States may not be similarly willing to take a much deeper cut at their delegations in 2016. Nine (in the case of small states) or twelve (for big states) total delegates is a significant reduction. But you know what is missing from a lot of the reaction pieces penned in the wake of the RNC rules changes? The Democratic Party.

Oh, sure, there are certainly some light comparative mentions -- usually having to do with the respective fields of candidates and she who must not be named -- but nothing that comes close to identifying the impact the DNC's eventual delegate selection rules will have on whether the RNC will be successful in its endeavor. On the surface, that's a strange concept. It almost sounds like the DNC would be helping the RNC. [That would never happen!] But that isn't the case. This is more a matter of shared interests -- common nuisances -- among the two national parties. If the DNC ups its penalties, for example, it would go a long way toward determining whether the RNC will get the type of primary calendar it is angling for.

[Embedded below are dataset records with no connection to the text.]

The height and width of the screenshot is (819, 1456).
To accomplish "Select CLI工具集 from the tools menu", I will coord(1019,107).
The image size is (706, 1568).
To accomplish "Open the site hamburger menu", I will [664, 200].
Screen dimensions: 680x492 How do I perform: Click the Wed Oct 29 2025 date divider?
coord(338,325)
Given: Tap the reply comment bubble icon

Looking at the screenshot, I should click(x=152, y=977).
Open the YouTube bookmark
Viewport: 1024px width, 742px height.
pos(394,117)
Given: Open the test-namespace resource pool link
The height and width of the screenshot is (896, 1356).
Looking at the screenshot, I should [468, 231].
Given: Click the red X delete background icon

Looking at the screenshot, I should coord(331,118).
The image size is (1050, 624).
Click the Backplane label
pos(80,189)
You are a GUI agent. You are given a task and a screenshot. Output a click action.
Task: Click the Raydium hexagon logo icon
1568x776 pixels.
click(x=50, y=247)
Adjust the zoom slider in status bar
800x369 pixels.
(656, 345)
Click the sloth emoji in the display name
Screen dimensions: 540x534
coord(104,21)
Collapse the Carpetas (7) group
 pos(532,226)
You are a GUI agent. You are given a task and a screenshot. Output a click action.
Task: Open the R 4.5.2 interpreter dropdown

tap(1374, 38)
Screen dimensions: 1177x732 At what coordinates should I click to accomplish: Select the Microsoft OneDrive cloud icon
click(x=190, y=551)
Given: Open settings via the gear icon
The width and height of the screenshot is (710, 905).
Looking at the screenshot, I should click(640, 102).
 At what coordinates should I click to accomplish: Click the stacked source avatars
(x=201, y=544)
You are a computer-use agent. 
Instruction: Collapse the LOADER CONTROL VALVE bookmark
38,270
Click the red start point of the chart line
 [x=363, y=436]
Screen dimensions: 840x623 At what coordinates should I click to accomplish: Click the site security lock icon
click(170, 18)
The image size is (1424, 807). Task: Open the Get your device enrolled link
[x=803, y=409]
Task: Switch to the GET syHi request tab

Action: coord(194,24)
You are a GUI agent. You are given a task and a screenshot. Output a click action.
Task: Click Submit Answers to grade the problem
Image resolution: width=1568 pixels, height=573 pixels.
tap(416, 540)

But if you want potential unintended consequences, look to the potential for cross-party differences over some of the Rule 20-based changes the RNC just made. These are the rules pushing up the end of the primary process. Now sure, the RNC made allowances for waivers for Democratically-controlled states that may not be able to comply with those rules (depending on what the DNC does).

That's not all of the unintended consequences either, but FHQ will save that for another time.

The bottom line for now is that the national parties are doing exactly what one would expect them to do. While they are still susceptible to rogue states, the national parties have gotten more sophisticated in their responses to them. The traditionally-exploited loopholes have largely been closed. Want rogue states in 2016? Look at the usual suspects FHQ has been mentioning for months. It won't be Florida. It'll be Arizona, Michigan, Missouri and North Carolina.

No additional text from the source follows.